144話 魔王と双剣の過去




 ロールはビッグ・フォーに、エベレストの前に立つように命令を出す。


「ビッグ・フォー、防御に徹して!」


 ビッグ・フォーは命令を受けるとエベレストの前に立ち、装甲シールドが備えられた両腕を前面に構えて防御に徹する。


 エベレストのモーニングスターが、ビッグ・フォーの装甲シールドに容赦なく叩き込まれるたびに激しい衝突音が戦場に鳴り響き、其のたびにビッグ・フォーの耐久値が削られていく。


「ソフィーちゃん。悪いけどカムラードさんに”長くは持たないから、そちら側の早めの決着をお願いします”って、伝令を頼みたいんだけど」


 ロールはソフィーに緊迫した表情で、伝令の言付けを頼んだ。


「わかったわ!」


 ソフィーはそう返事をすると、すぐさま自慢の俊足でユーウェインの元に向かい、ロールの言葉を彼に伝える。


「そうかアキ君が……」

「はい、かなり不味そうな顔をしていました」

「スギハラと打ち合わせをするか……」


 ユーウェインは、スギハラ達のいる右側の部隊に急いで移動する。

 右側の部隊まで来ると、丁度スギハラがキリマンジャロの注意を引いていた。


「シオン君、スギハラと作戦を練りたい。悪いがアイツと代わって欲しい」


 そこでユーウェインは、胸が揺れない事で回避運動に定評のある頼れる回避盾紫音にスギハラとの交代を依頼する。


「わかりました」


 彼女は快く依頼を引き受けキリマンジャロの元に向かうと、代わりにスギハラが戻ってきた。


 スギハラが戻ってくると、ユーウェインはさっそく作戦を伝える。


「今アキ君のゴーレムがトロールの王の攻撃を受けてくれているが、そう長くは持たないらしい。そのためキリマンジャロを、できるだけ早く倒さなくてはならなくなった」


「そうか……。なら、デナリを倒した時と同じ作戦で行くしか無いな。俺とシオン君が奴の死角から、それぞれの足にダメージを与える。これで、デナリを20分ぐらいで倒した」


「いや20分では、恐らく間に合わないだろう。俺が女神武器の特殊能力を使って、奴の足と腕を破壊する。その後にレイチェルが同じく女神武器を使って、更にダメージを与えてくれ」


「ちょっとまて。女神武器を使ったら、お前は暫くまともに動けないだろう? トロールの王との戦いの指揮は誰が取るんだ?」


 ユーウェインが、そこまで作戦を説明するとスギハラが反論するが、その彼の反論にユーウェインはすぐさま答える。

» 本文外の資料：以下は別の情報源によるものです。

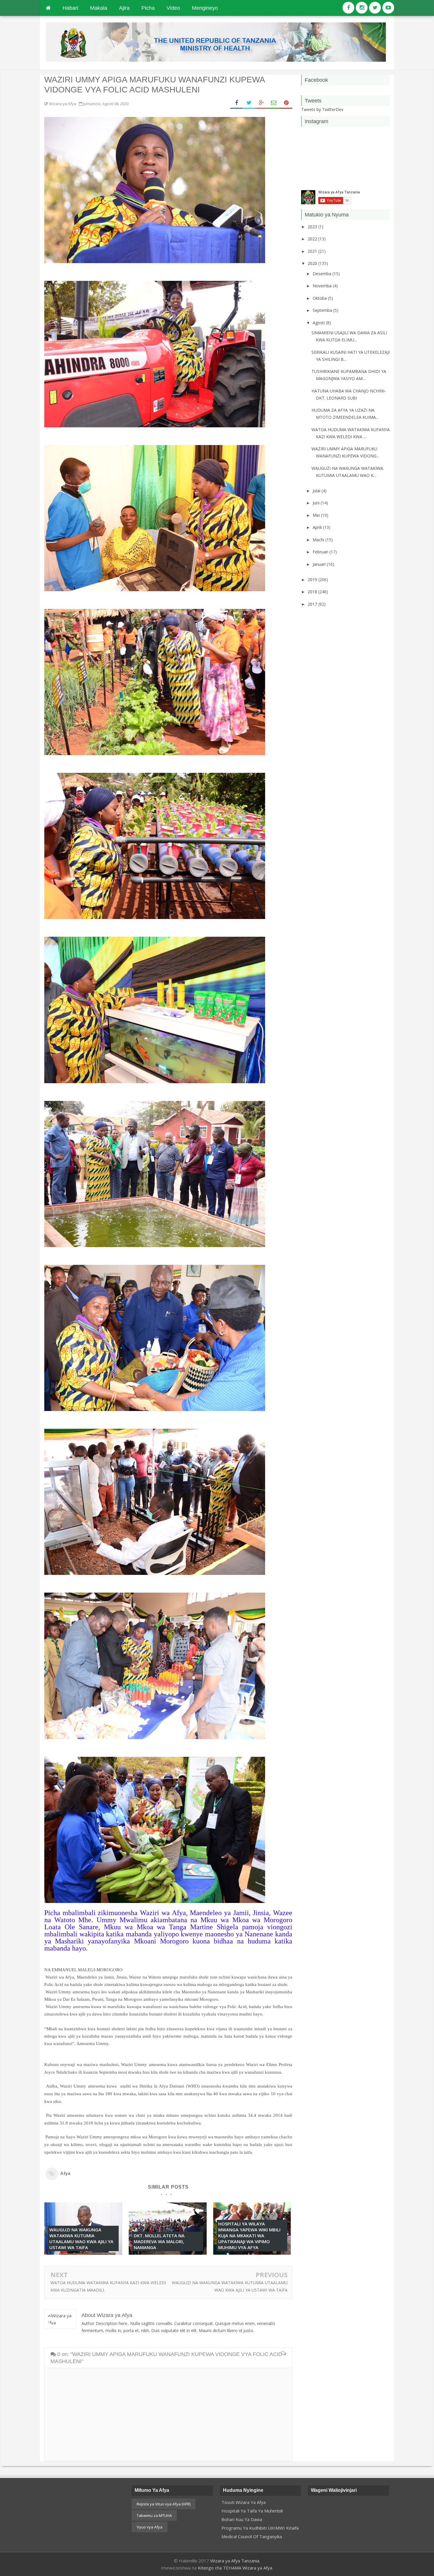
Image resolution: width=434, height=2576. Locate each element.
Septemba (323, 310)
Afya (65, 2173)
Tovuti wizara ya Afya (243, 2502)
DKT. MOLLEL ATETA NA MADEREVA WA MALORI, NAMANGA (159, 2241)
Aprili (318, 527)
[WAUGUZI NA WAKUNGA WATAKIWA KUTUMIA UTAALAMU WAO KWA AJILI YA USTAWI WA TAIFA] (83, 2253)
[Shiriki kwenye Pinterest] (286, 103)
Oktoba (320, 298)
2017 (313, 604)
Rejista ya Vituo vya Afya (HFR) (163, 2504)
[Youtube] (388, 8)
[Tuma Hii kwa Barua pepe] (273, 103)
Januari (320, 564)
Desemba (322, 273)
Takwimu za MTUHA (154, 2515)
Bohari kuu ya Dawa (241, 2519)
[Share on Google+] (261, 103)
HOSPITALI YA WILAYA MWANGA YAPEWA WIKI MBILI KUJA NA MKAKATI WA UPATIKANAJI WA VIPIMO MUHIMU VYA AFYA (249, 2235)
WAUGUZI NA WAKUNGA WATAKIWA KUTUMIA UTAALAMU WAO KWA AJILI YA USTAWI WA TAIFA (81, 2238)
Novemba (323, 286)
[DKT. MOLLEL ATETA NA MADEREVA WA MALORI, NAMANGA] (168, 2253)
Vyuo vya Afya (149, 2527)
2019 (313, 579)
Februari (321, 552)
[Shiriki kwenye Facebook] (236, 103)
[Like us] (348, 8)
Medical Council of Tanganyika (251, 2536)
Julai (317, 490)
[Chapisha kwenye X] (249, 103)
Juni (317, 503)
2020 (313, 263)
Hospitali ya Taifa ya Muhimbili (252, 2511)
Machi (319, 539)
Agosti (319, 322)
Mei (317, 515)
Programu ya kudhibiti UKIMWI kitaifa (260, 2528)
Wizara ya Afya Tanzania (234, 2561)
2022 (313, 239)
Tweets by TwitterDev (322, 109)
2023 (313, 226)
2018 (313, 591)
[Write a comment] (283, 2354)
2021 (313, 251)
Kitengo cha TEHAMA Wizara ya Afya (235, 2568)
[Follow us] (362, 8)
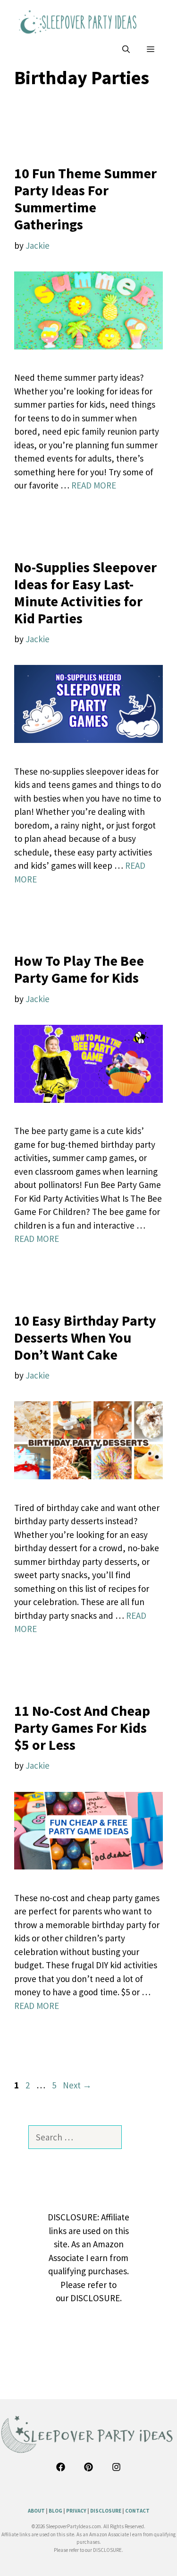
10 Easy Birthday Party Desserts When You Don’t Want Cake (85, 1337)
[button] (126, 49)
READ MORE (93, 485)
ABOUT (36, 2510)
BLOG (55, 2510)
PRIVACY (76, 2510)
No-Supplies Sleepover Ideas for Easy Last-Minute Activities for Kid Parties (85, 592)
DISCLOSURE (105, 2510)
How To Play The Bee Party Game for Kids (79, 969)
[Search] (135, 2137)
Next (77, 2085)
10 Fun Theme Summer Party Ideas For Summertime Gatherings (85, 198)
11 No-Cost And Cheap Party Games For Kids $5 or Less (82, 1728)
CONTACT (137, 2510)
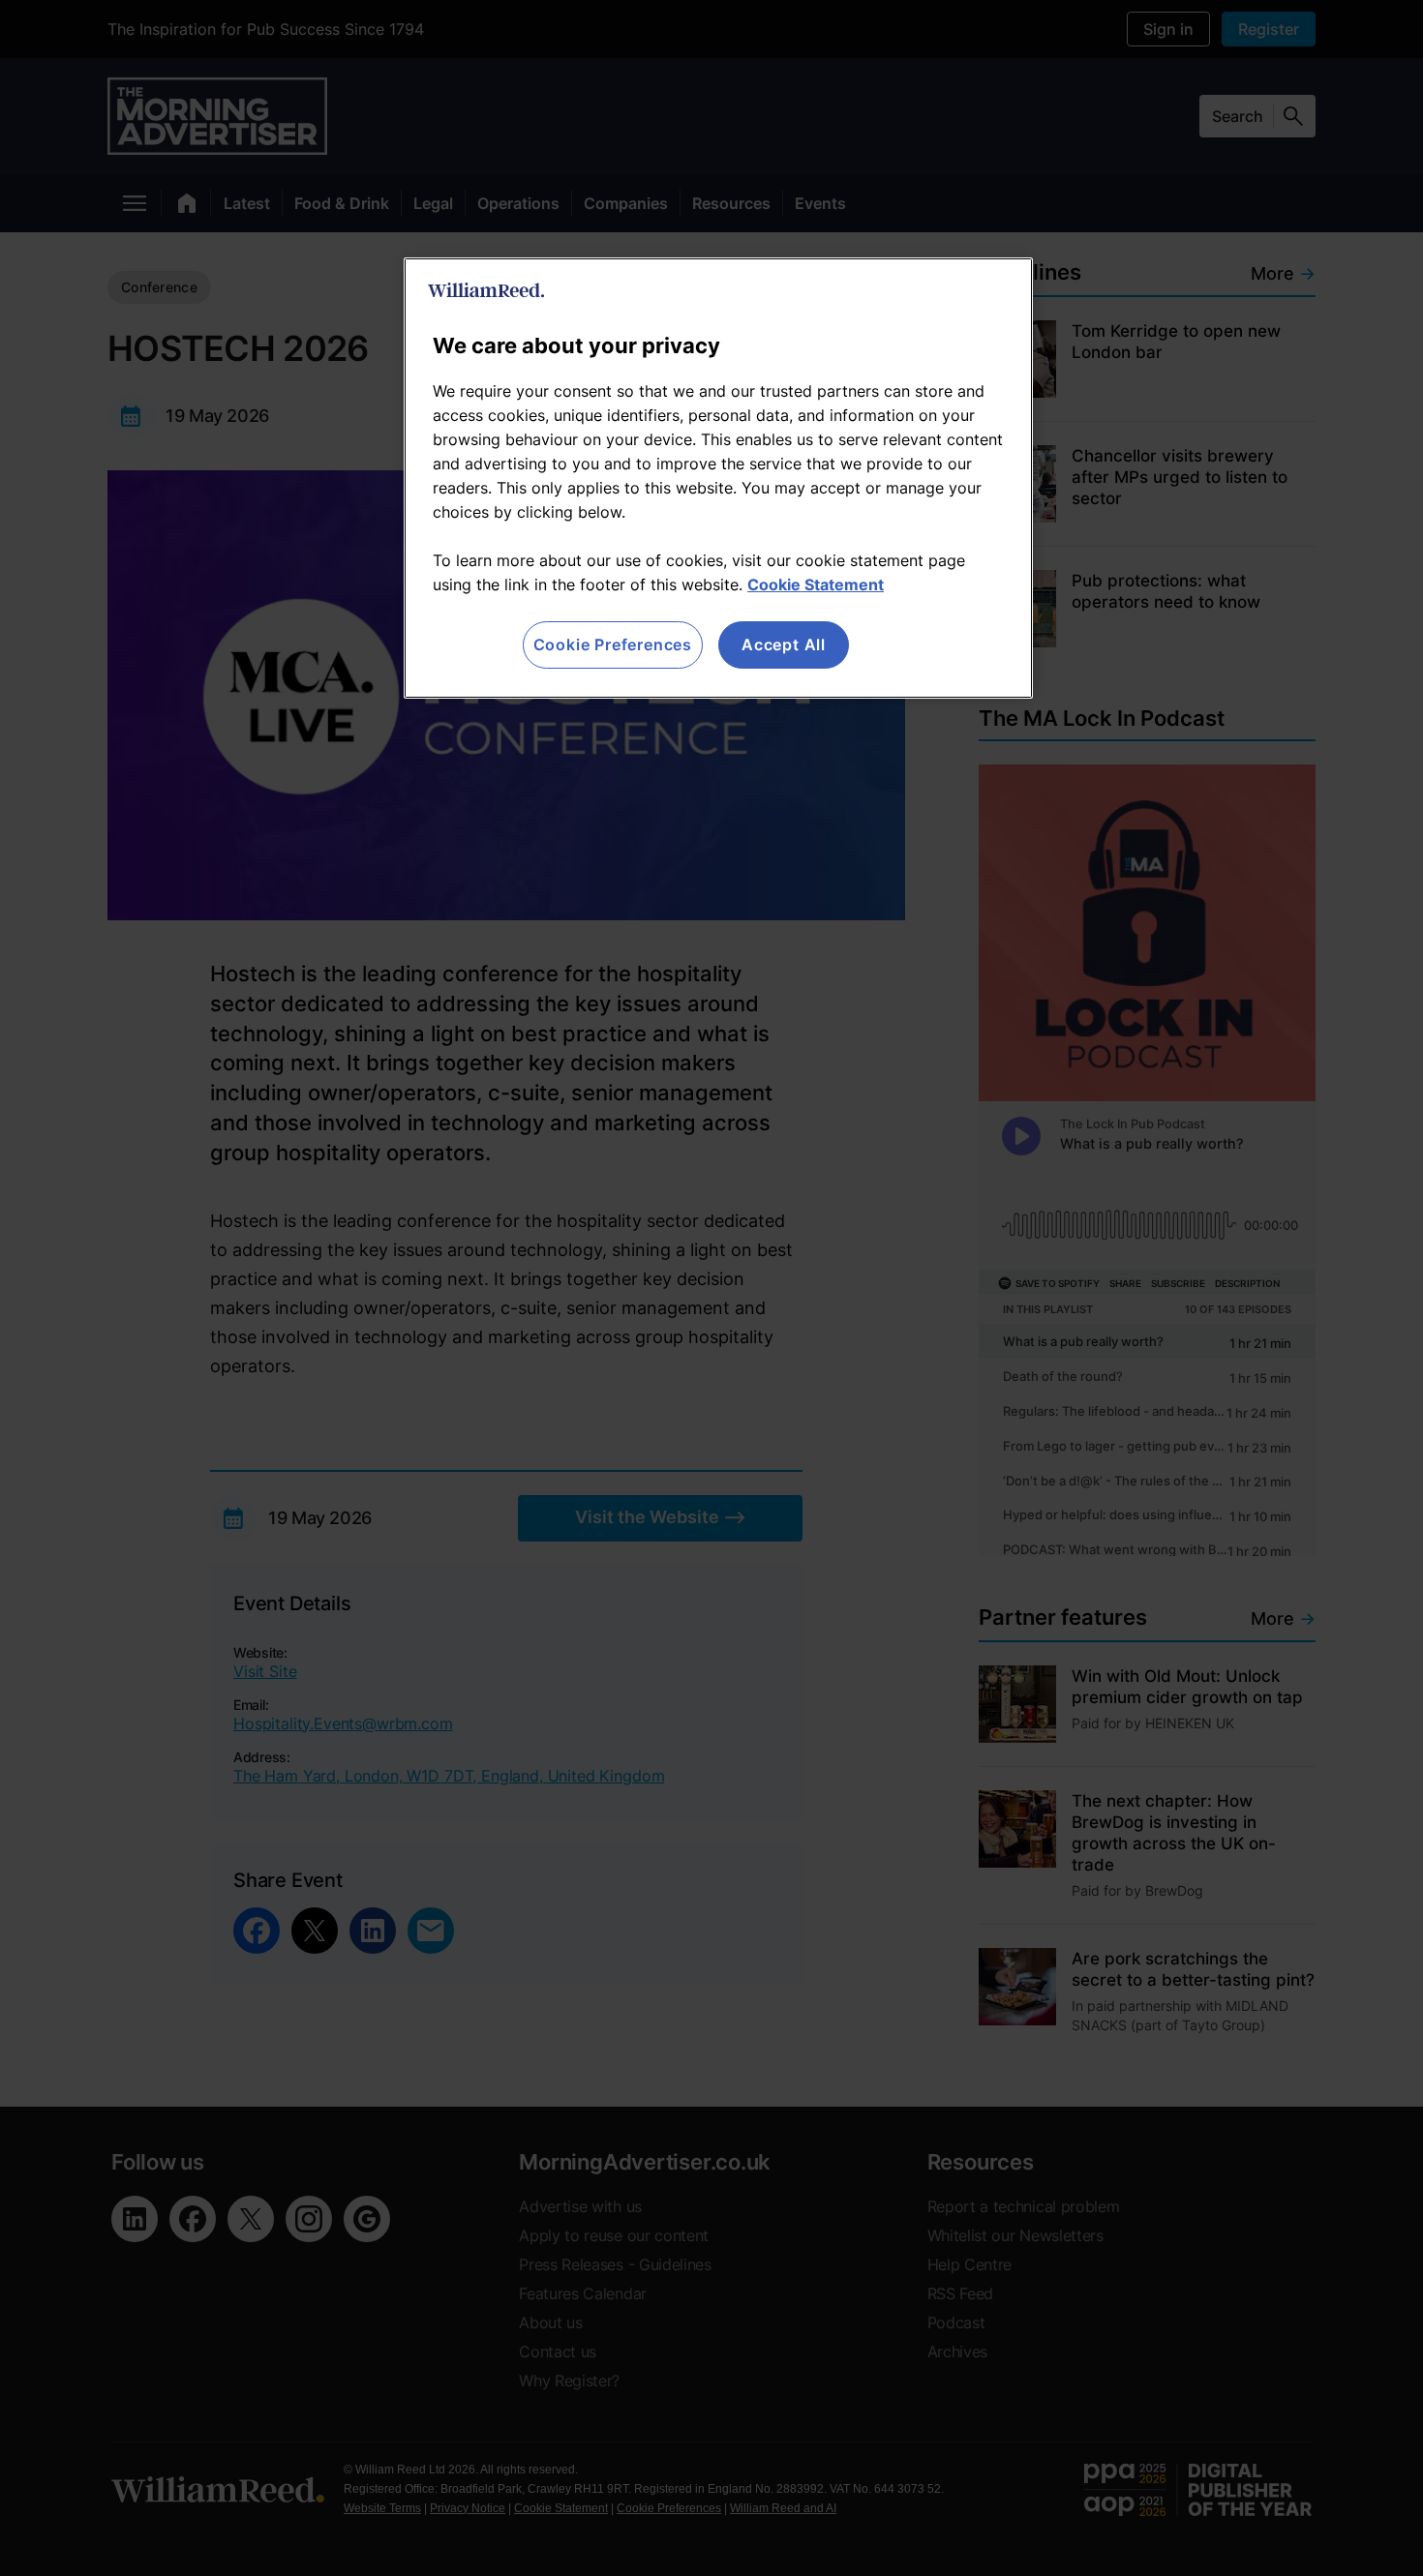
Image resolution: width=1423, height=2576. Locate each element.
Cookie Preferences (612, 644)
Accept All (784, 644)
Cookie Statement (815, 584)
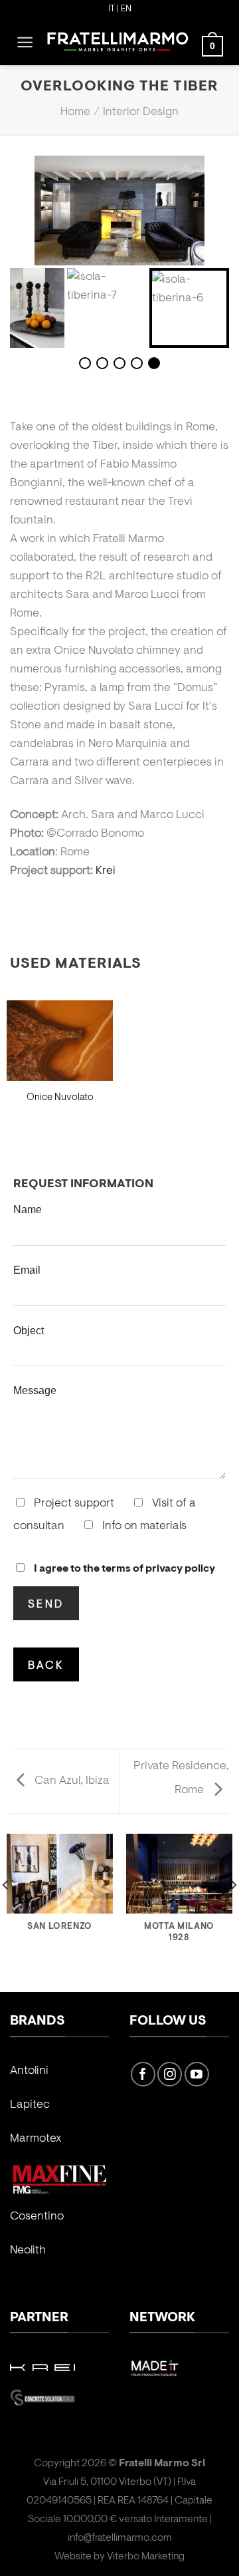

「スギハラ、オマエに決まっているだろう。だから、戦闘中にわざわざお前と作戦の話をしているんだろうが」


「あぁ!? 何言ってんだ! だったら、俺が特殊能力を使うから、オマエが指揮をしろ! 俺よりオマエが指揮するほうが、絶対いいに決まってんだろうが!」


「あぁ!? オマエはどうして年下のくせに、毎回俺の指示に従わないんだ! 三年前の魔王との戦いの時も、俺の撤退指示を無視しやがって!!」




 三年前王都前のコンテーヌ平原で、魔王と騎士団が激突した。

 だが、魔王城前から緊急帰還命令を受けて、強行軍で引き返してきた騎士団は疲労のため本来の力が出せずに、魔王相手に次々と撃破されていく。


 そして、その損耗率から騎士団団長は城への退却命令を出し、その殿を引き受けたのがユーウェインとスギハラであった。


 二人は必死に魔王相手に、仲間が撤退する時間を稼いだ。

 だが、仲間が撤退した頃には二人はもう疲労困憊で、魔王に倒されるのは時間の問題であった。


「スギハラ、味方は撤退したか!?」

「ああ、何とか撤退したみたいだ」


「じゃあ、オマエも撤退しろ! その間ぐらいは、俺一人で魔王を引き止めてやる!」

「はぁ!? 何を言っているんだ! オマエ一人置いていけるか!!」


「馬鹿野郎! 二人揃ってやられたら、誰が後で魔王を倒すんだ! ここで、死ねばスキルが下って、元に戻すのに何年後… いや、何十年後になるんだぞ! そうなれば、魔王を倒すのなんて、夢物語になってしまうんだぞ!」


「だったら、オマエのほうが人望も才能もあるんだから、俺よりオマエが生き残るべきだろうが!」


 スギハラがこのように言ったのは、自己評価が低く自分自身を高く評価していないこともあるのだが、彼は親友であるユーウェインを本当にそう高く評価していたからであった。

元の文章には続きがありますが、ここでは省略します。